Peut-on être objectif à propos d’un film qui symbolise l’éveil à la conscience politique de mes dix-huit ans ? C’est probablement ambitieux, et trompeur car le réalisateur se défend lui-même d’avoir fait des films politiques ! Il n’empêche que Costa – comme l’appelle affectueusement ses amis- a dirigé notre attention dans les années soixante-dix sur les dérives autoritaires d’un certain nombre de régimes de part et d’autre du rideau de fer, renvoyant les chantres doctrinaires des deux camps dos à dos.
Z est tout à la fois un film très daté – la mouvance pacifiste et anti- nucléaire post soixante-huitarde en arrière-plan, des acteurs engagés, le pouvoir de la rue et le seul téléphone fixe comme moyen de communication.
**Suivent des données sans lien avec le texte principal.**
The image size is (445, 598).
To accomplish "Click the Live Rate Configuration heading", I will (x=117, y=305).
Mais également une démonstration intemporelle des méthodes utilisées par les régimes d’oppression pour discréditer leurs opposants. Donc un film toujours d’actualité.
Inspiré de faits réels, la mort du député Lambrakis, le film raconte un assassinat d’état. Il est servi par une l’équipe d’acteurs qui le portent avec une énergie débordante. Les inoubliables Yves Montand, en député d’opposition, convaincu et optimiste de nature, ou Jean-Louis Trintignant, en juge d’instruction incontrôlable aux yeux du parquet, n’ont que des rôles parmi d’autres, oubliant leur statut de stars. Je ne peux pas les citer tous tellement ils sont nombreux : les Denner, Périer, Bozzufi, Fresson, et c’est injuste. Comme est inique, la répression politique qui s’abattra finalement sur leurs personnages.
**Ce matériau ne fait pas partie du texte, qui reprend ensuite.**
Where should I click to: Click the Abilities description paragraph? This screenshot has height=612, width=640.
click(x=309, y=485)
Cette équipe est entièrement dévouée à Costa-Gavras, le grec parisien qui raconte avec émotion de la dérive de son pays au temps des Colonels. Pour la bande son, Mikis Théodorakis a écrit en exil une musique endiablée, qui s’accélère comme un sirtaki, au fur et à mesure que la recherche de la vérité va aboutir. Et le scénario, souligné par un montage nerveux, suit intelligemment ce rythme saccadé, donnant du coup au film une vivacité et un optimisme incongru dans un contexte d’assassinat téléguidé en sous-main.
La chute finale, un simple énoncé des condamnations et des interdictions édictées par la junte militaire est sobre, mais glaçante. Eternel recommencement, équilibre instable entre progrès et régression sur le chemin de la démocratie.
Il s’agit d’une production franco-algérienne, tourné en partie dans ce jeune pays que l’on croyait démocratique à l’époque. Sans Jacques Perrin, jeune acteur, mais surtout producteur débutant, le film n’aurait jamais réussi à sortir. Avec un œil averti, on peut deviner dans quels quartiers algérois ont été tournées certaines des scènes extérieures. Quel pied de nez à l’époque au système de production français qui n’a pas accepté de financer Z !
Rénové et numérisé, portant haut les couleurs chaudes de la méditerranée, Z est un film « vivant » et sûr de lui - comme le député Montand, Zorro pacifique et désarmé.